L, in her kindness, may need to write the words—but how badly I need to hear them! The email is a glass of clean water I keep sipping in a dry, polluted zone.

It’s not exactly that I doubt it. I know that only a good son, a good person, would do what I am doing. Or, if referral is the best recommendation, put it this way: I am the sort of son, the sort of person, I would want as my caregiver.

Only—why is it so hard sometimes to feel good? To believe it all the way inside? The answers to that might be as deep and manifold as a life, but here are a few I know.

First is that a day of caregiving is made up of a thousand moments—it is a dense fabric of exchanges lasting from a second to a quarter hour—any hundred of which may be coloured by irritation, resentment, boredom...all the hues of bad feeling. So it comes to seem a hybrid, qualified thing. A quilt which, even if the overall design is good, has too many missed stitches and dull or plain ugly squares, to earn that open-vowelled epithet: good. (I tutor a boy who prints the word as four perfect circles, then adds the up-tail and down-tail at either end, leaving out the g’s curl so as not to jar the symmetry.)

No real relation is so simple as good. Good may suit a given moment, a cursory look. For anything sustained or scrutinized, it is too fondly round.

That is part of it.

But also—often I am just too plain exhausted to feel that I am doing good. Satisfaction with exertion requires a pause, a moment, after the breath is caught, to appreciate the effort expended. First, though, the head must be kept down, tucked inward over the heart to regain the spent strength. Until that happens—and there are days when no pause lets it happen at all—exhaustion takes all the space it needs, which is often all the space there is, leaving no room for anything else.

Exhausted, I am not good, no more than I am bad; I am not even I, quite, since I requires some corner of consciousness not given over to doing.
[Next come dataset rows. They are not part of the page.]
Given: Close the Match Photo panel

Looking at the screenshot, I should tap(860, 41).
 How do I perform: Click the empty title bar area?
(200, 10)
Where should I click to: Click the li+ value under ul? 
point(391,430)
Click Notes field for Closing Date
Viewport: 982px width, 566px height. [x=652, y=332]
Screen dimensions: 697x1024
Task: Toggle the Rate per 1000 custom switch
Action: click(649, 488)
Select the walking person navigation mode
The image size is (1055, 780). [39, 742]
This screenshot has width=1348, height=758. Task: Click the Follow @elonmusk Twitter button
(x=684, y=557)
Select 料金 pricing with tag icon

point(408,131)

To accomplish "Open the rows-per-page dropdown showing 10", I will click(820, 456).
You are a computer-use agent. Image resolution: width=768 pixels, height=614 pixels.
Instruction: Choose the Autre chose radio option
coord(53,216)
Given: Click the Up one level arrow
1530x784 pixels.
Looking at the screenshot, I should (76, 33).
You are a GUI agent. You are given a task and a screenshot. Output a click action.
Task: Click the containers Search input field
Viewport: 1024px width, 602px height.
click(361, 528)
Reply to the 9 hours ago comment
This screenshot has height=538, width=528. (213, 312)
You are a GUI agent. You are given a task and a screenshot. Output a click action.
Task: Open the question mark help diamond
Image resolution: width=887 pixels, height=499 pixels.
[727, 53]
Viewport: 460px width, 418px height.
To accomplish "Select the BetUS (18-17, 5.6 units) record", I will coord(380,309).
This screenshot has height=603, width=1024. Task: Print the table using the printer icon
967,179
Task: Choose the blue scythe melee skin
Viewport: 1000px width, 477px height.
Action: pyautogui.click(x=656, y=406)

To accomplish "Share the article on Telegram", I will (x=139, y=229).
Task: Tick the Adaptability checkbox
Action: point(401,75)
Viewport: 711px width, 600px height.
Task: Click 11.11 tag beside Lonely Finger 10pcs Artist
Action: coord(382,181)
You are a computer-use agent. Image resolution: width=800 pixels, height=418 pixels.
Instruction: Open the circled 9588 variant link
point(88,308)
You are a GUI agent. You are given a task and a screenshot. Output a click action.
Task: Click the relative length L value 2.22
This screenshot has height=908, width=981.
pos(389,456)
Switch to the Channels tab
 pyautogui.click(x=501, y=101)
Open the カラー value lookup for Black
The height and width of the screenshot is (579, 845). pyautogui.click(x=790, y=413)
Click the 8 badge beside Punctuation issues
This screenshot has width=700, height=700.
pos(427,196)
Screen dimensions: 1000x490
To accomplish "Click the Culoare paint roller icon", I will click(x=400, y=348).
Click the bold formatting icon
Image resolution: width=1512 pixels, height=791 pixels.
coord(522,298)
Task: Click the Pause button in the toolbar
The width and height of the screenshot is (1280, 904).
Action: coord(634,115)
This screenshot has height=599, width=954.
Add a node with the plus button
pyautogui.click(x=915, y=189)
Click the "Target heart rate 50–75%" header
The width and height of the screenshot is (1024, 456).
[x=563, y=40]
And—there is more. There is always more when you parse a common word.

It is hard to feel good about any efforts that are part of something producing so much suffering and destruction. I imagine a doctor treating wounds behind the front lines in a war. Can he feel good about the stumps he cauterizes, cleans and dresses—actions without which lost limbs would have been a lost life? (And the soldier screaming Let me die! I don’t want to live without legs!—that, too, forbids good, shoves it out of the room as an obscenity.) The most the frontline medic may feel is that he, or his actions, though they occur in a zone of deep wrong, belong to a stream that comes from, or goes to, a place of good.

At a given moment, he may be flailing, cursing the debris-choked water, fighting its turbid shifting currents, choking, even drowning—but he is in the right stream.

How can you pin a gold star on flailing in the right stream?

Because sometimes you just have to. Sometimes nothing helps but the simplest, most unmistakable murmurs of our earliest rewards.

Good person. Good son.

Good. The first, best prize. The relic in the deepest cave of self, wrested in how many pitched battles from the dragon hoard of bad.

Good.

The round bright pebbles, bathed by a crystal stream.